What to work on>
Copy the data that follows exactly. Include no pictures.

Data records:
----------------------------------------
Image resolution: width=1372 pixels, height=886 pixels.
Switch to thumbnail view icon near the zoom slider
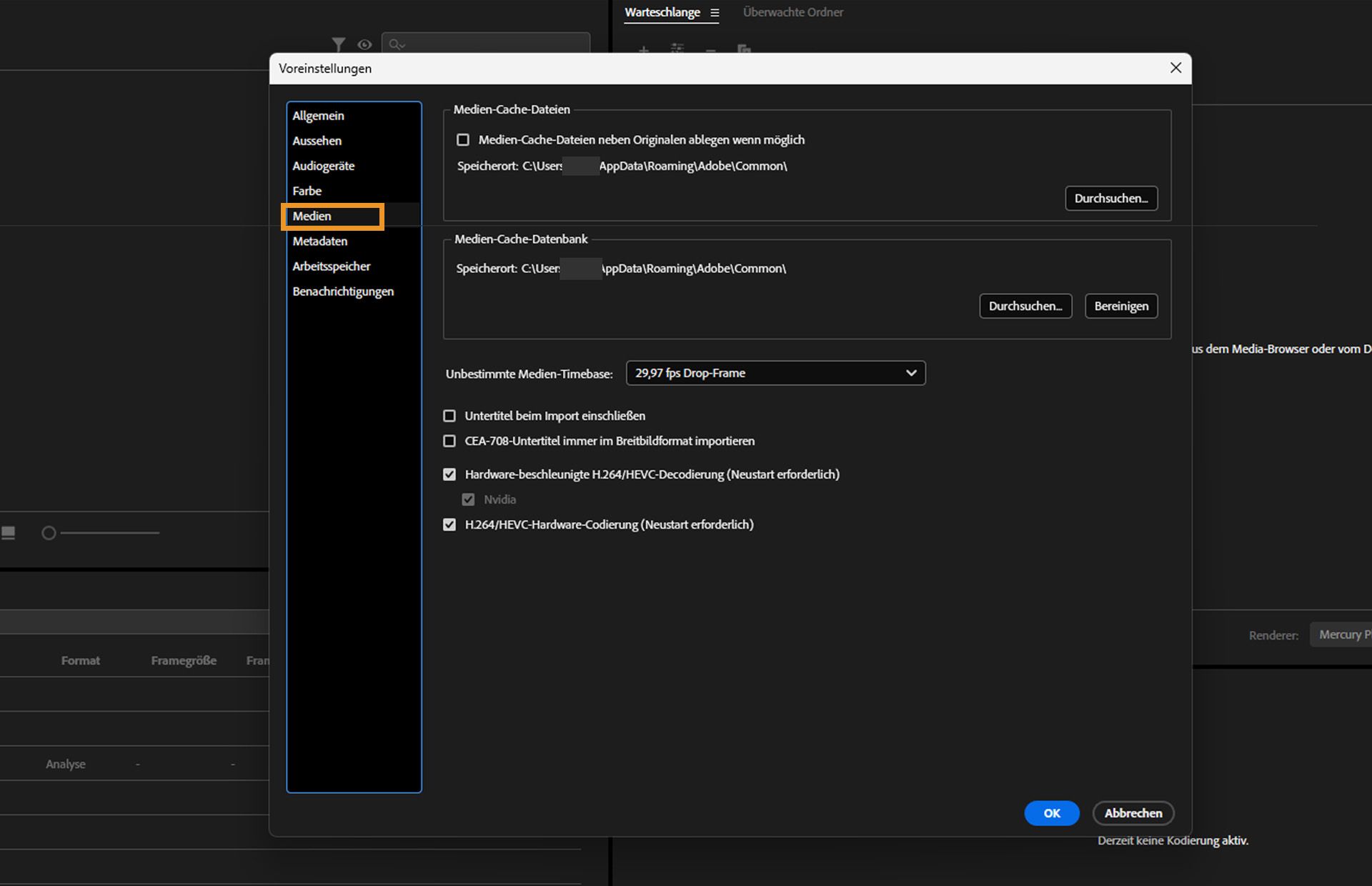click(x=9, y=532)
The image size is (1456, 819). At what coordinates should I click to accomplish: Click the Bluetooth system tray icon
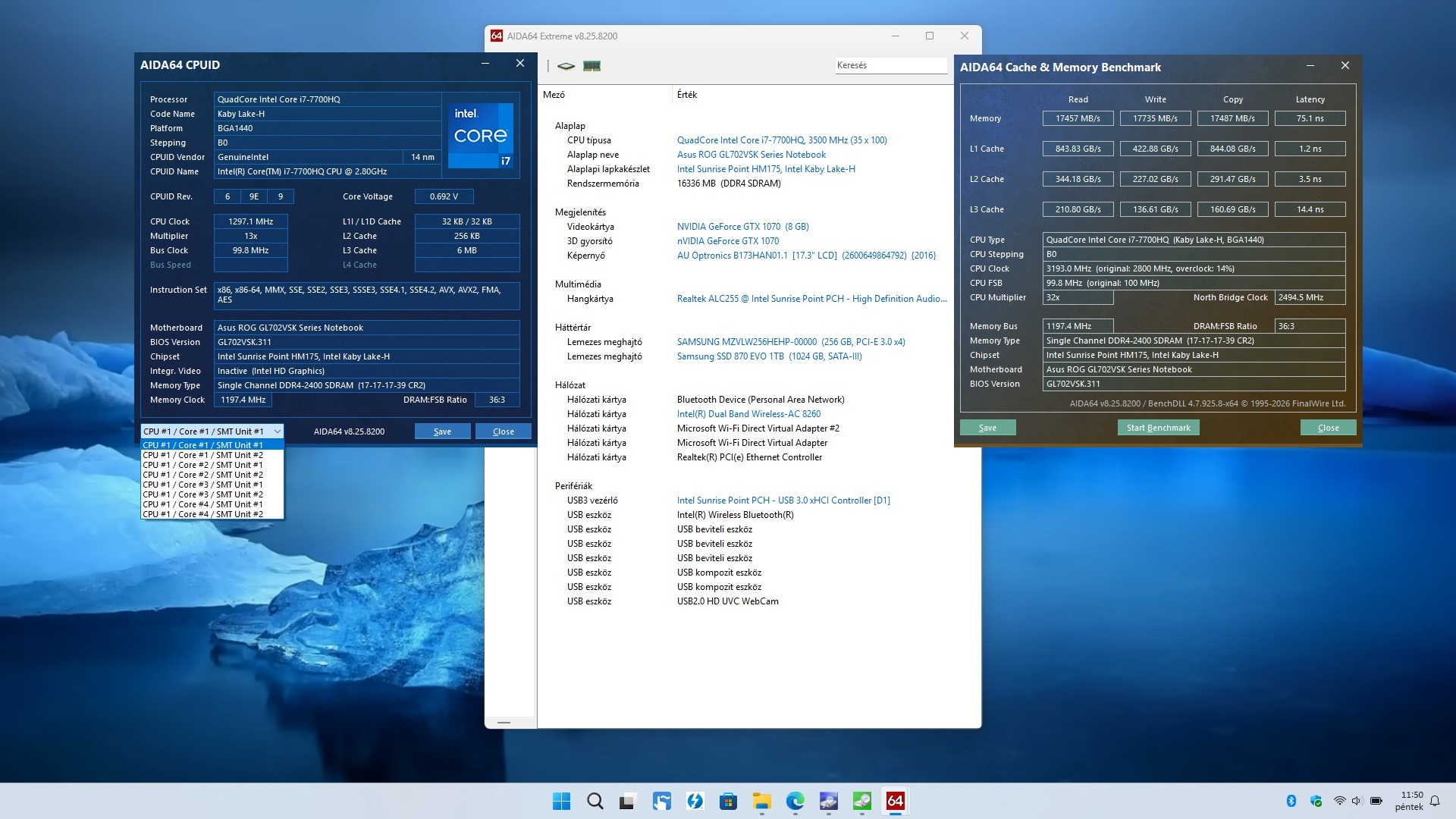(x=1291, y=801)
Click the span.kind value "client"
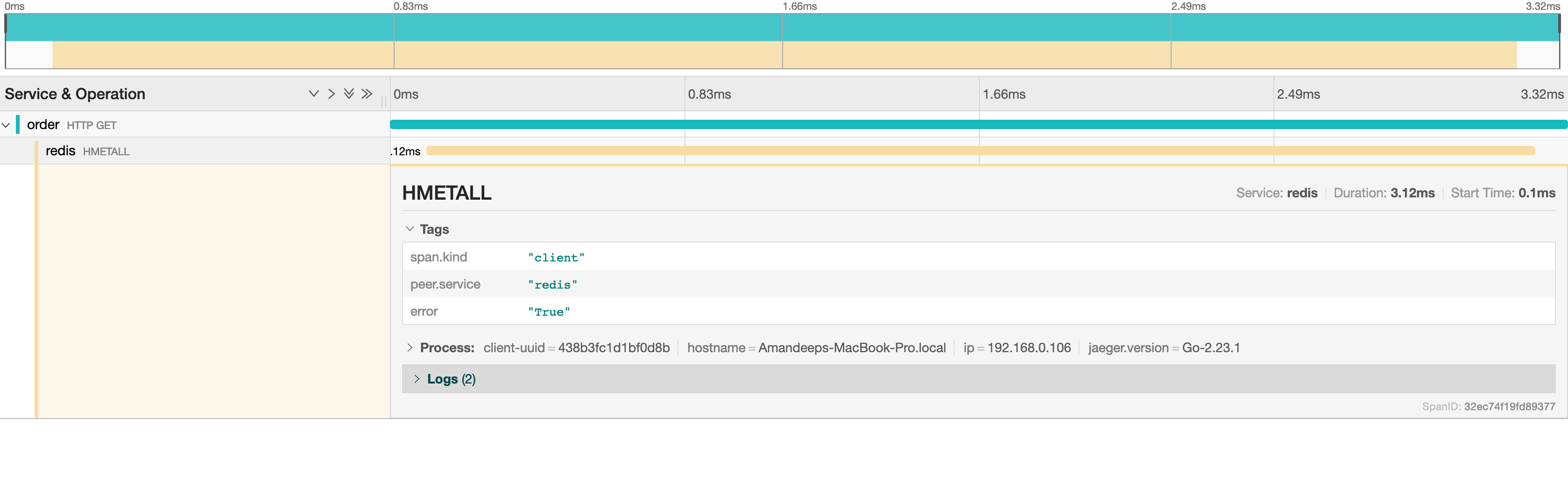 pyautogui.click(x=556, y=257)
----------------------------------------
Response to this exercise>
Image resolution: width=1372 pixels, height=886 pixels.
Switch to thumbnail view icon near the zoom slider
click(x=9, y=532)
The image size is (1456, 819). At what coordinates should I click to accomplish: Click the Bluetooth system tray icon
(x=1291, y=801)
Click the span.kind value "client"
 pyautogui.click(x=556, y=257)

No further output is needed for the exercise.